Page excerpt =
-------

For doming metals a good source of punches of various sizes (&
shapes) is the cabinet hardware dept of your local hardware or home
improvement store. Drawer & door pulls come in many sizes and shapes.
Many of them are made from hardwoods & can be easily modified if
necessary. If a die is necessary, a sand bag can used or a hot water
softenable plastic can be molded over the drawer pull. In the US,
there’s a product called AquaPlast & another called Jett Sett,
that’ll fill the bill. Sorry I don’t have the address for AquaPlast,
but Rio Grande sell Jett Sett, about $34/lb.

Dave


#7

Orchidians, we have a few extraordinary persons among us frequently
called upon for specific needs, John Burgess and chemicals come to
mind, among others, then there is Dave Arens. Today’s posts from Dave
triggered my response. If ever there was an “all round man” it has
got to be Dave. Going to Home Depot or similar for hard wood punches
is a very valuable suggestion. That is Dave, a simple, imaginative,
creative and non expensive solution that brings the light bulb on
above our heads, he absolutely thinks for me.

-------

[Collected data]

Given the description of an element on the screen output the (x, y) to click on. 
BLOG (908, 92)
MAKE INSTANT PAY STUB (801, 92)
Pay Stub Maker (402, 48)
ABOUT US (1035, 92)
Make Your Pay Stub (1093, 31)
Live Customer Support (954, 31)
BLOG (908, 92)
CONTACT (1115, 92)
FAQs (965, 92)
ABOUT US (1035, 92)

-------

Action item =
Reproduce verbatim the passage of the doming-punch text between "Orchidians, we have" and "thinks for me.", inclusive.

Solution below =
Orchidians, we have a few extraordinary persons among us frequently
called upon for specific needs, John Burgess and chemicals come to
mind, among others, then there is Dave Arens. Today’s posts from Dave
triggered my response. If ever there was an “all round man” it has
got to be Dave. Going to Home Depot or similar for hard wood punches
is a very valuable suggestion. That is Dave, a simple, imaginative,
creative and non expensive solution that brings the light bulb on
above our heads, he absolutely thinks for me.